RECORDS FOR THE EXERCISE:
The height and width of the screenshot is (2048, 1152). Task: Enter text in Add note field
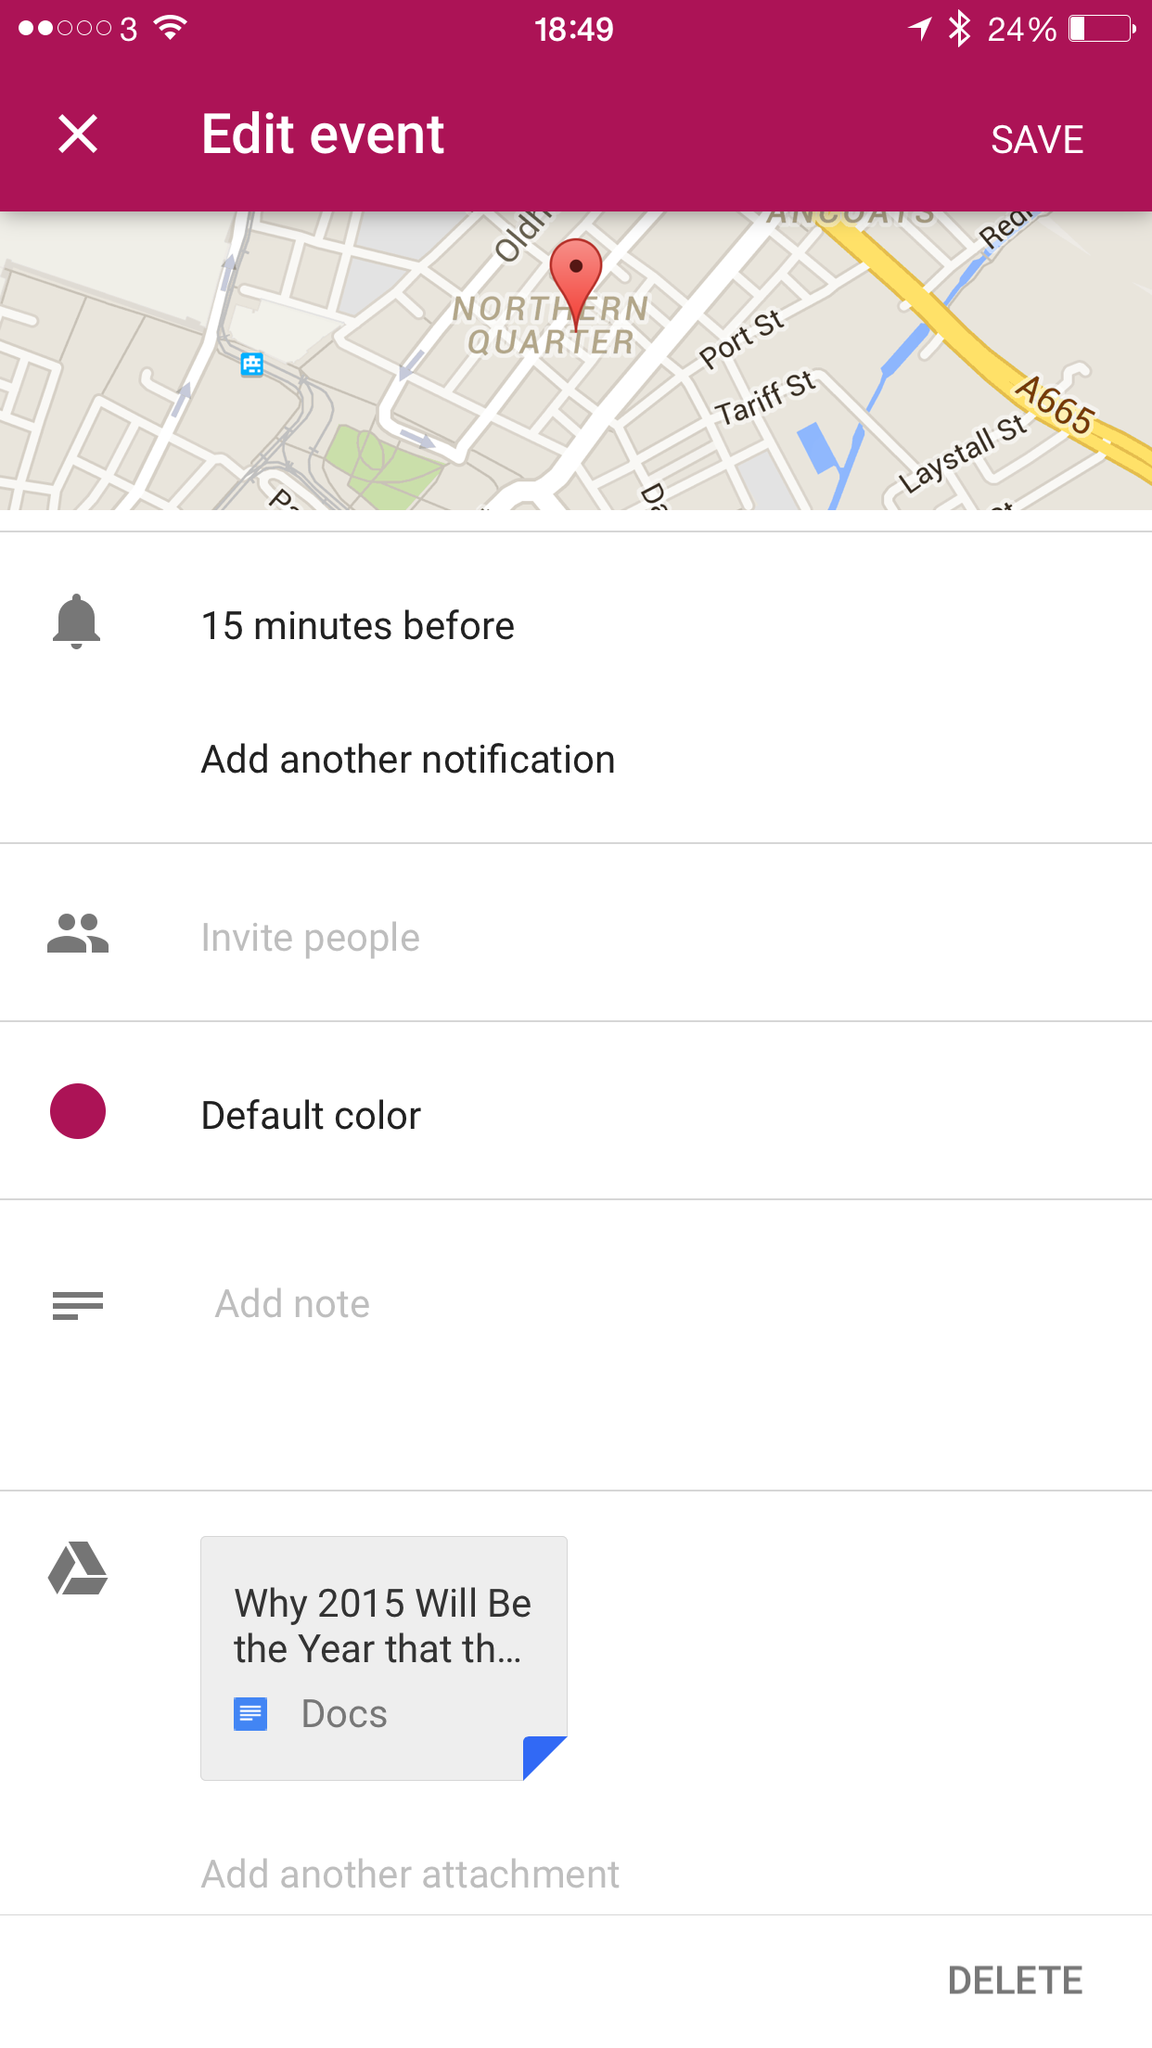point(292,1304)
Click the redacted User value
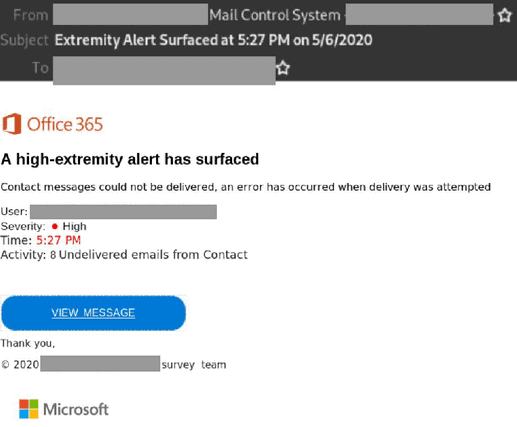The height and width of the screenshot is (427, 517). click(123, 212)
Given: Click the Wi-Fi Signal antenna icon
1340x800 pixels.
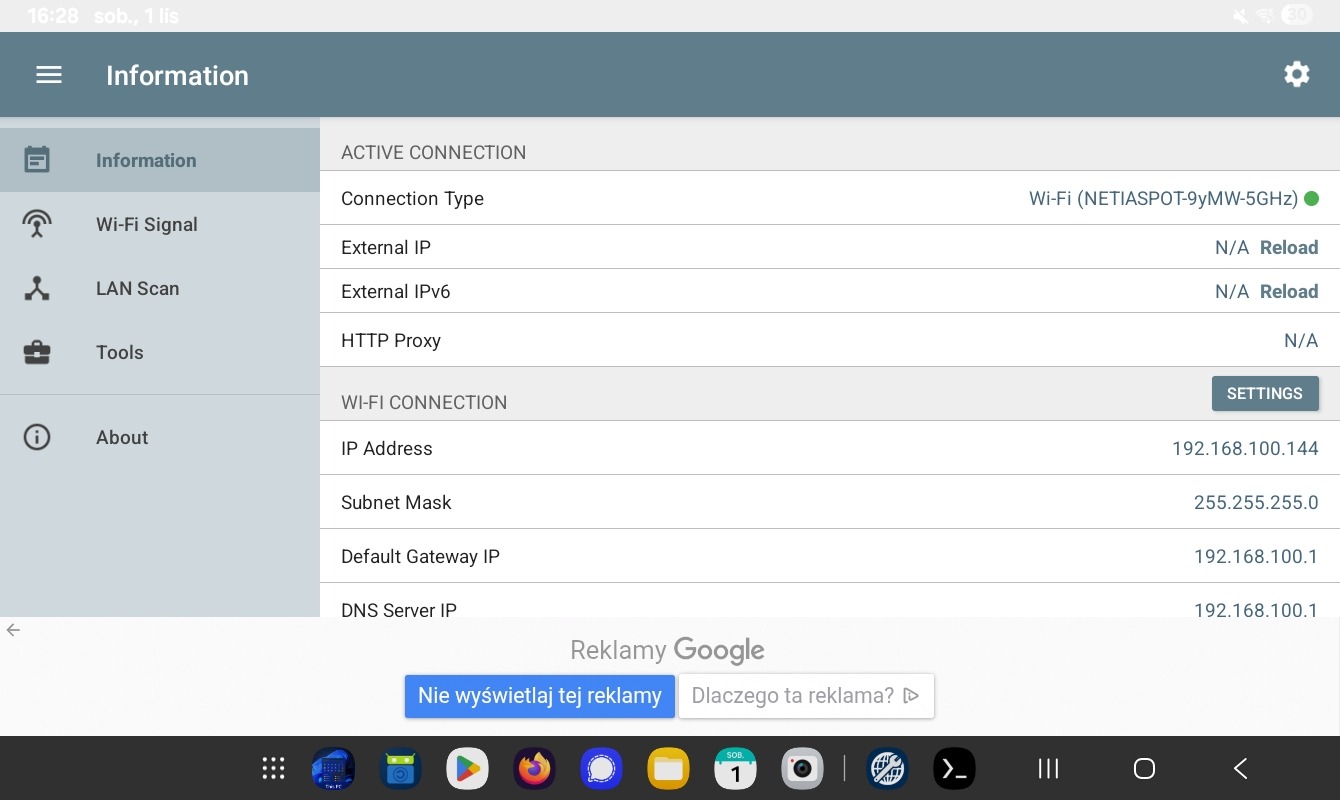Looking at the screenshot, I should (37, 224).
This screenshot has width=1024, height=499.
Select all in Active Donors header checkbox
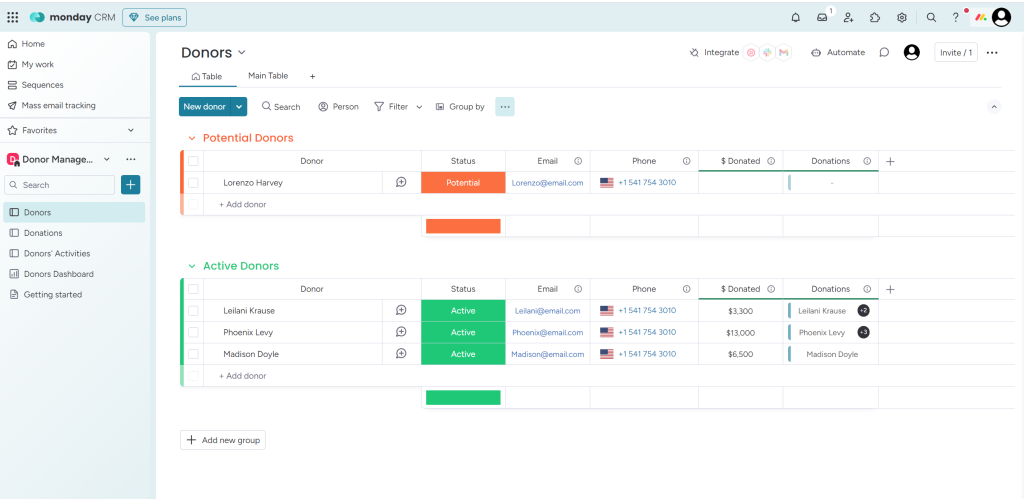[193, 289]
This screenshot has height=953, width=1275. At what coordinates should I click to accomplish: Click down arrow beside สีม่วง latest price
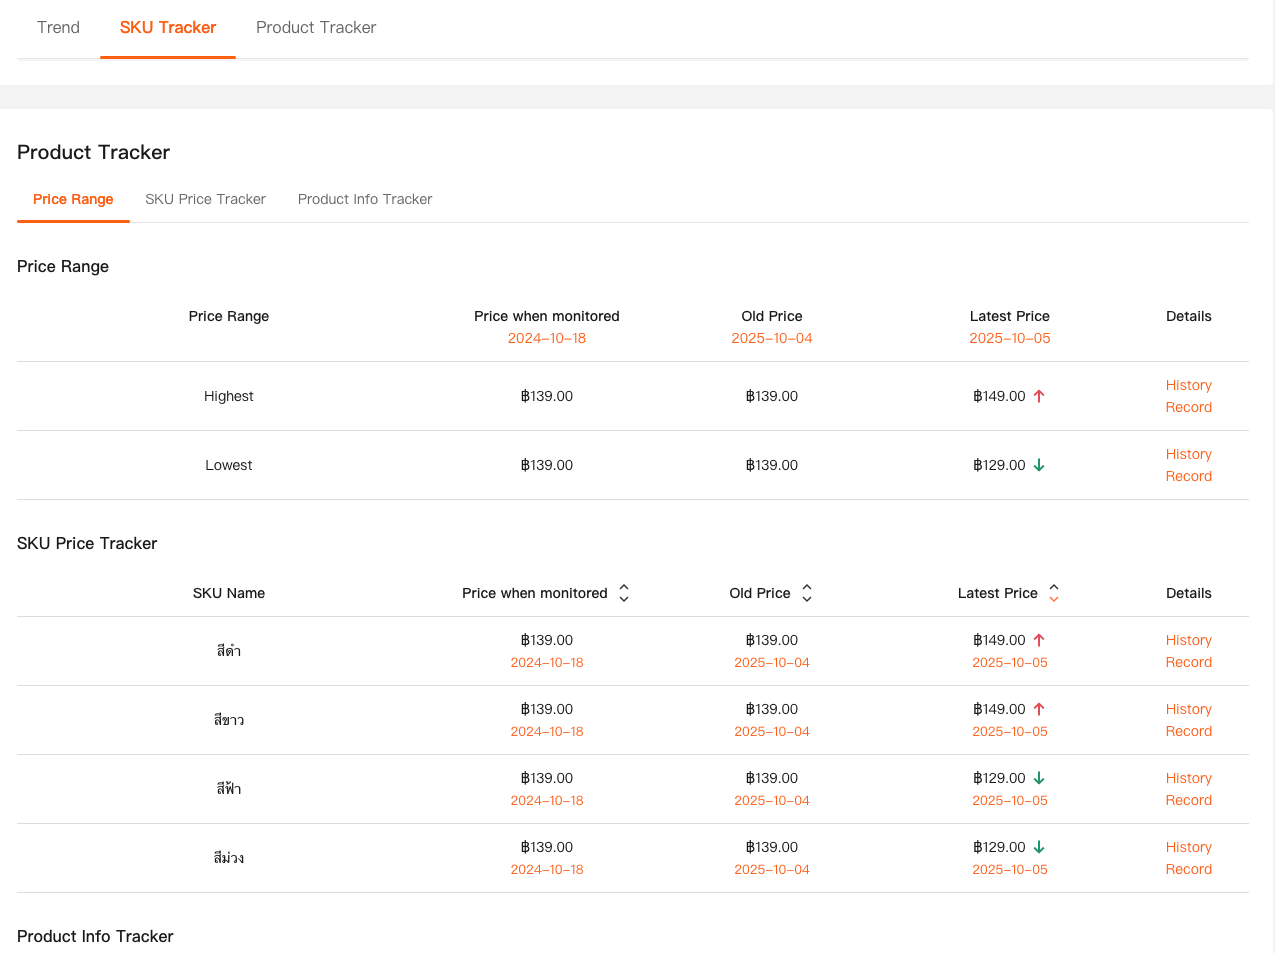pyautogui.click(x=1039, y=847)
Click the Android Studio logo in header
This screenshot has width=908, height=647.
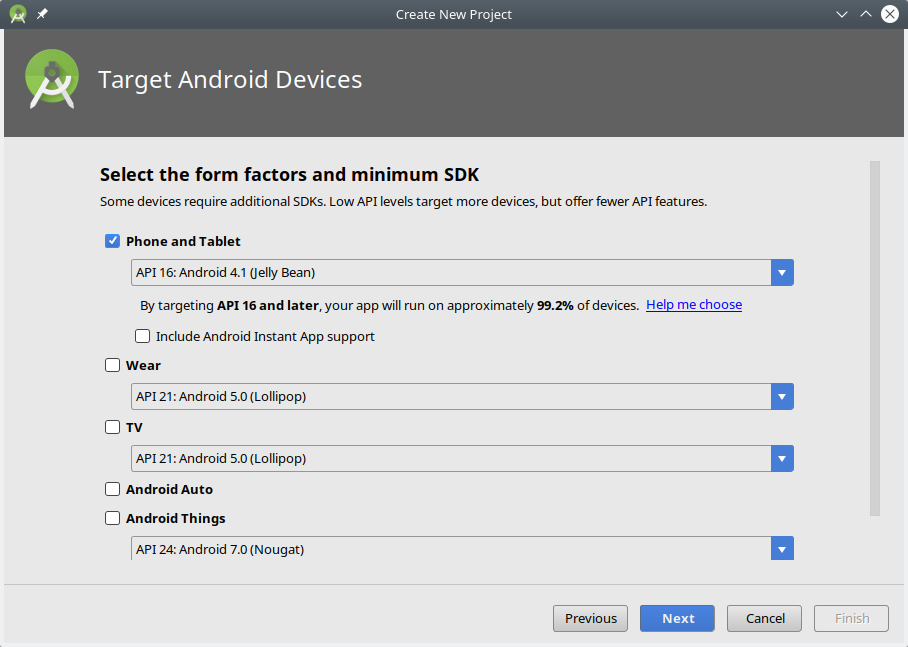[x=52, y=80]
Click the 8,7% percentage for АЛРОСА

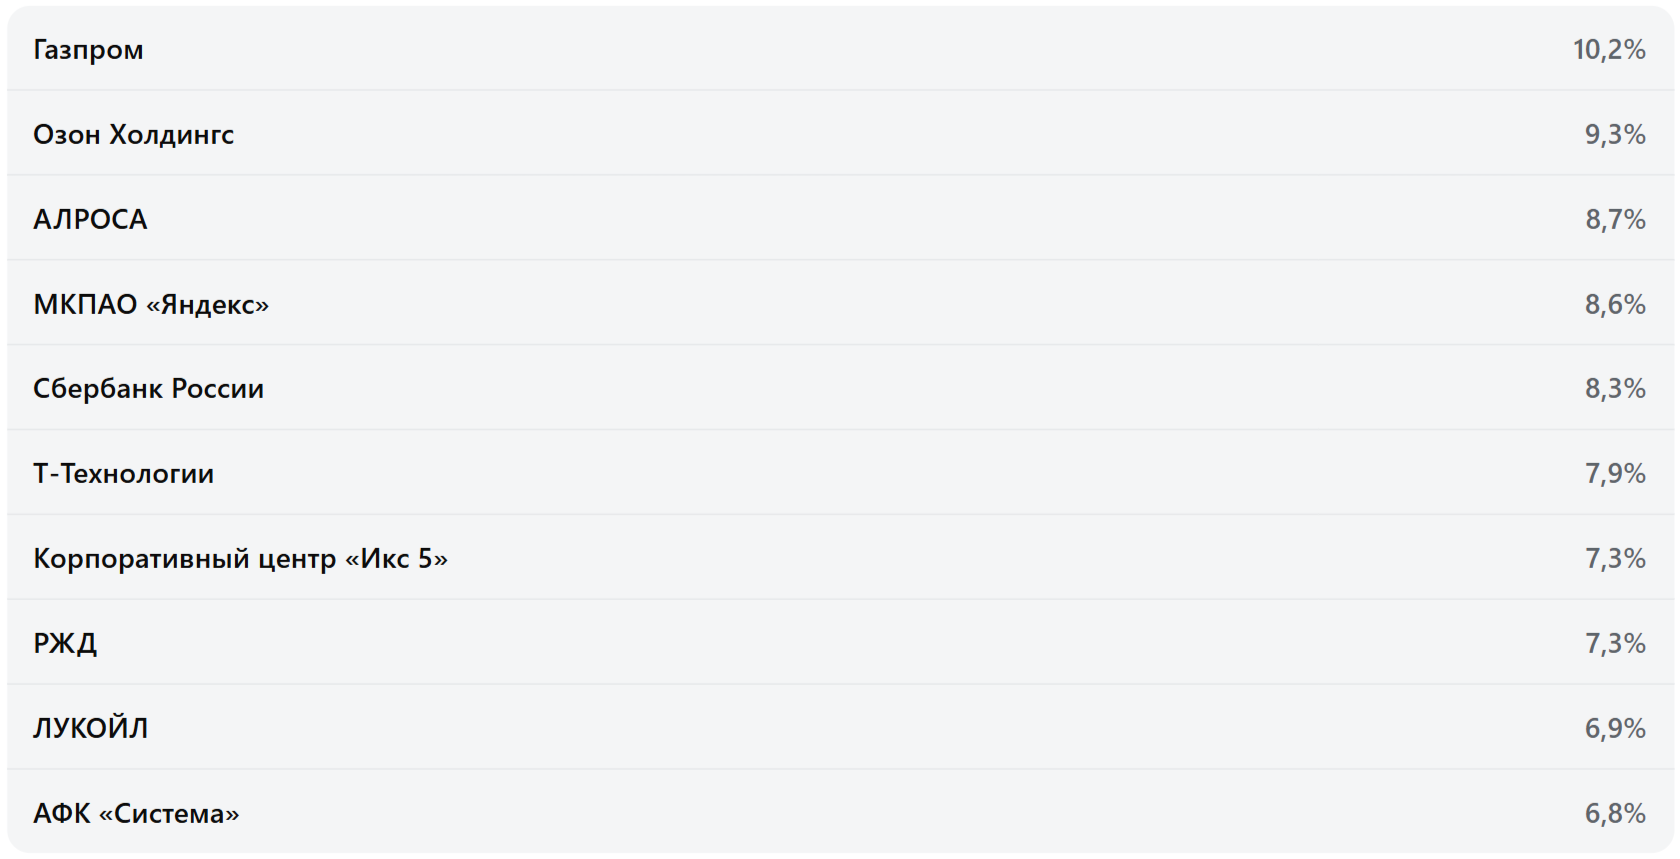1614,220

WORK TO BE COMPLETED: A verbatim copy of the data, pictures removed, is the expected result.

EXERCISE OUTPUT:
The height and width of the screenshot is (2048, 1152). Task: Enter text in Add note field
point(292,1304)
Click the redacted User value
The height and width of the screenshot is (427, 517). click(123, 212)
Given: Click the Wi-Fi Signal antenna icon
1340x800 pixels.
Looking at the screenshot, I should (37, 224).
This screenshot has width=1024, height=499.
Select all in Active Donors header checkbox
[193, 289]
This screenshot has height=953, width=1275. At what coordinates should I click to accomplish: Click down arrow beside สีม่วง latest price
pyautogui.click(x=1039, y=847)
Click the Android Studio logo in header
This screenshot has width=908, height=647.
[x=52, y=80]
Click the 8,7% percentage for АЛРОСА

1614,220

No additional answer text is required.